When you start a new job, all sorts of things go through your head, like, “Is this right for me? Will I fit in? Where do I start?” Those questions were certainly playing on my mind from the moment I was offered the job for trainee developer. I love problem-solving — I mean, what developer doesn’t? There’s just no better feeling than being given a challenging problem — even one you think you can’t solve — and then breaking it down and finding the answer; there is no better feeling and it is a real sense of accomplishment.

Well enough of wanting to impress. I thought the hours I put in atCodecademy and New Boston YouTube channels would suddenly make me an expert programmer. Well, that wasn’t everything.
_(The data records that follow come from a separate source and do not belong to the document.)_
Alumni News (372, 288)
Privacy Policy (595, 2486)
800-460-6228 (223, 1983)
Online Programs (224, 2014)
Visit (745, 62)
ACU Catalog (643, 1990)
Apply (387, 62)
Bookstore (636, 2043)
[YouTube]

Don’t get me wrong, this is very useful experience, but that’s only the beginning of the incredible world of programming. I have to say from when I started to now I am very much proud by my growth in terms of my technical knowledge, I am improving in writing code and have a much better understanding of software development.

I can remember my first day well, seeing one of the juniors talking to me about Sublime Text and its awesomeness and one of the associates talking about their favourite integrated development environment (IDE) to work with. All this I’d vaguely heard of, but had never given them a try; I’d been content with Eclipse and Notepad++.

Continuous Improvement Phase

Working for Cohaesus has been an exciting, challenging and fun experience so far I’ve been shown how each project is managed, how developers, admin, TDs and clients all communicate together before, during and after the project cycle. This is an excellent system for software engineers, as their job isn’t just about writing exquisite code, but also about understanding project management and laws, technical debt, teamwork and communication between all involved with project.

But what I enjoy most at Cohaesus is the TDs’ sheer passion and excitement: you can instantly tell they love what they do and are willing to share their knowledge with you. I value this, as I’ve wanted to have a mentor who can push me, keep me on my toes and answer my questions. And it’s not just the TDs who do this — I’ve seen inspirational associates and juniors too.

Cohaesus has changed my view of a job completely: work doesn’t feel like work, but more like a new hobby I’ve picked up, where I’m continuing my learning curve in the world of developing awesome software. The experience has been better than I expected, amazingly positive. Every day I’ve learnt something new and I’m gradually coming to know what it means to be a good Software Engineer.